Search code examples
apache-sparkmachine-learningpysparkapache-spark-mlliblogistic-regression

How to print the probability of prediction in LogisticRegressionWithLBFGS for pyspark


I am using Spark 1.5.1 and, In pyspark, after I fit the model using:

model = LogisticRegressionWithLBFGS.train(parsedData)

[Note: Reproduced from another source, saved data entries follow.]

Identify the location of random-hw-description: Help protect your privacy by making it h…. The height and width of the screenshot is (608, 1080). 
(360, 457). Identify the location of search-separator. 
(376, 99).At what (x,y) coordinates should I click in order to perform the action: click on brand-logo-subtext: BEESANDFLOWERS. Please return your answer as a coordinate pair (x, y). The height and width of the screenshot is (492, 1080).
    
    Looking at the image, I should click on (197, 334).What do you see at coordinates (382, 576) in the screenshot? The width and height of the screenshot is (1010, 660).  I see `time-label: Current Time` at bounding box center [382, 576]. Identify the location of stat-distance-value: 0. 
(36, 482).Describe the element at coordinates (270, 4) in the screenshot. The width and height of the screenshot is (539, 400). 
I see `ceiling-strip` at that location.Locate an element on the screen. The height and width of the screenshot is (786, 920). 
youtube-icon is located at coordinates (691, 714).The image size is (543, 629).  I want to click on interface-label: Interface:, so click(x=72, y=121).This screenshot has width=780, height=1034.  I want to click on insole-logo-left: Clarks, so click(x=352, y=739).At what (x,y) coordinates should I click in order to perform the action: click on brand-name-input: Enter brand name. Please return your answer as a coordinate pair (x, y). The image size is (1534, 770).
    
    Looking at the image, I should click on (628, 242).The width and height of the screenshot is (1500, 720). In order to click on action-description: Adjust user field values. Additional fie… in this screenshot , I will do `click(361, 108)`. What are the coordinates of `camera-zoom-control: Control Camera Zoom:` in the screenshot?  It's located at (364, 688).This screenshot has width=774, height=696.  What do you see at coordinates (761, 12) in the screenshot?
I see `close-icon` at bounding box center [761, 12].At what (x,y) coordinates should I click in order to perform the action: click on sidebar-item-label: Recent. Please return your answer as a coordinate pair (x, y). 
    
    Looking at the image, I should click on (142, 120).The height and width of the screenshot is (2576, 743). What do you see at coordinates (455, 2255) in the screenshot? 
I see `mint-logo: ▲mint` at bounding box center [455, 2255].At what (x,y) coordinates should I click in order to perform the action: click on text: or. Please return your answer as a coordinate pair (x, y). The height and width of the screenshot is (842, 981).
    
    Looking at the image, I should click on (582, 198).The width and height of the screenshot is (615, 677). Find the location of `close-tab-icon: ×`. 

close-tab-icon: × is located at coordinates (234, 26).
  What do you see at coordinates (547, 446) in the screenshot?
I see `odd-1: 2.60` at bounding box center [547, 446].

I can print the prediction using:

model.predict(p.features)

Is there a function to print the probability score also along with the prediction?


Solution

  • You have to clear the threshold first, and this works only for binary classification:

     from pyspark.mllib.classification import LogisticRegressionWithLBFGS, LogisticRegressionModel
     from pyspark.mllib.regression import LabeledPoint
    
     parsed_data = [LabeledPoint(0.0, [4.6,3.6,1.0,0.2]),
                    LabeledPoint(0.0, [5.7,4.4,1.5,0.4]),
                    LabeledPoint(1.0, [6.7,3.1,4.4,1.4]),
                    LabeledPoint(0.0, [4.8,3.4,1.6,0.2]),
                    LabeledPoint(1.0, [4.4,3.2,1.3,0.2])]   
    
     model = LogisticRegressionWithLBFGS.train(sc.parallelize(parsed_data))
     model.threshold
     # 0.5
     model.predict(parsed_data[2].features)
     # 1
    
     model.clearThreshold()
     model.predict(parsed_data[2].features)
     # 0.9873840020002339